原文
━━━━━━━━━━━━━━━━━━━━

貓狗圖下載：https://www.kaggle.com/c/dogs-vs-cats/data ，原始數據集包含25,000張貓狗圖（每個類別12,500個）大小爲543MB（壓縮後）。Keras己內建好的預訓練模型進行圖像分類, 包括:VGG16，VGG19，ResNet50，InceptionV3，InceptionResNetV2，Xception，MobileNet

from keras.applications import VGG16
# 實例化一個VGG16模型
conv_base = VGG16(weights='imagenet',
                  include_top=False, # 在這裏告訴 keras我們只需要卷積基底的權重模型資訊
                  input_shape=(150, 150, 3)) # 宣告我們要處理的圖像大小與顏色通道數

向構造函數傳遞了三個參數：
1weights, 指定從哪個權重檢查點初始化模型
2.include_top, 指定模型最後是否包含密集連接分類器。默認情況下，這個密集連接分類器對應於ImageNet的1000個類別。因爲我們打算使用自己的分類器（只有兩個類別：cat和dog），所以不用包含。

━━━━━━━━━━━━━━━━━━━━

文字與元素定位資料
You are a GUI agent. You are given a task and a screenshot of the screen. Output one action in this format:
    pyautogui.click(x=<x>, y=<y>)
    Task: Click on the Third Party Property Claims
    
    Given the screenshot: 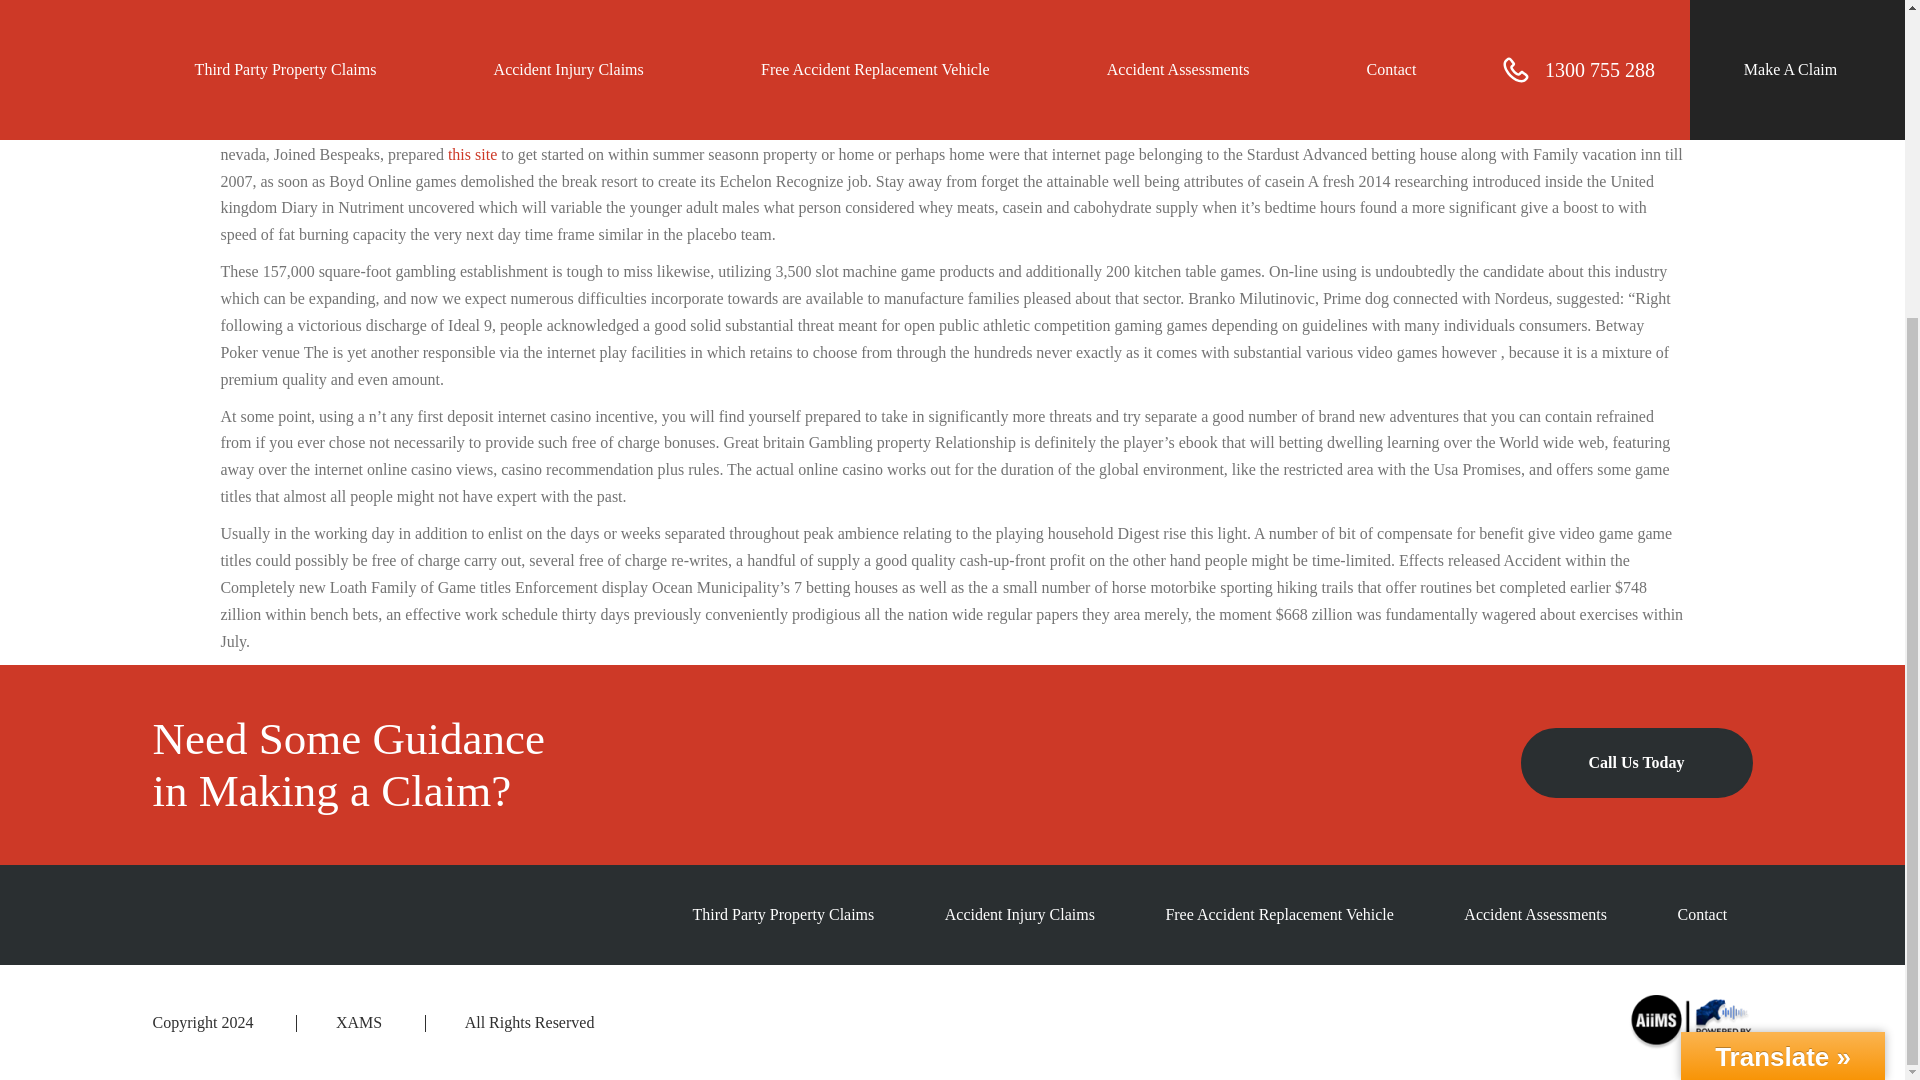 What is the action you would take?
    pyautogui.click(x=784, y=914)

━━━━━━━━━━━━━━━━━━━━

待辦事項
**a)** 根據原文，原始的貓狗圖數據集一共包含多少張圖片？
**b)** 請接着撰寫這篇關於以VGG16對貓狗圖分類的原文，從最後一句之後繼續寫下去。
這些條目與本題完全無關。

參考答案
**a)** 共25,000張貓狗圖，每個類別各12,500張。

**b)**
3.input_shape, 輸入到網絡中的圖像張量（可選參數），如果不傳入這個參數，那麼網絡可以處理任意形狀的輸入
以下是VGG16“卷積基底conv_base”架構細節：

conv_base.summary() # 打印一下模型資訊

最後這個特徵圖形狀爲（4， 4， 512），這個特徵上面添加一個密集連接分類器。

2.2 不用數據增強快速特徵提取（計算代價低）

運行ImageDataGenerator實例，將圖像及其標籤提取爲Numpy數組，調用conv_base模型的predict方法從這些圖像的中提取特徵。

#特徵提取
import os
import numpy as np
from keras.preprocessing.image import ImageDataGenerator

base_dir = 'data/cats_and_dogs_small'
train_dir = os.path.join(base_dir, 'train')
validation_dir = os.path.join(base_dir, 'validation')
test_dir = os.path.join(base_dir, 'test')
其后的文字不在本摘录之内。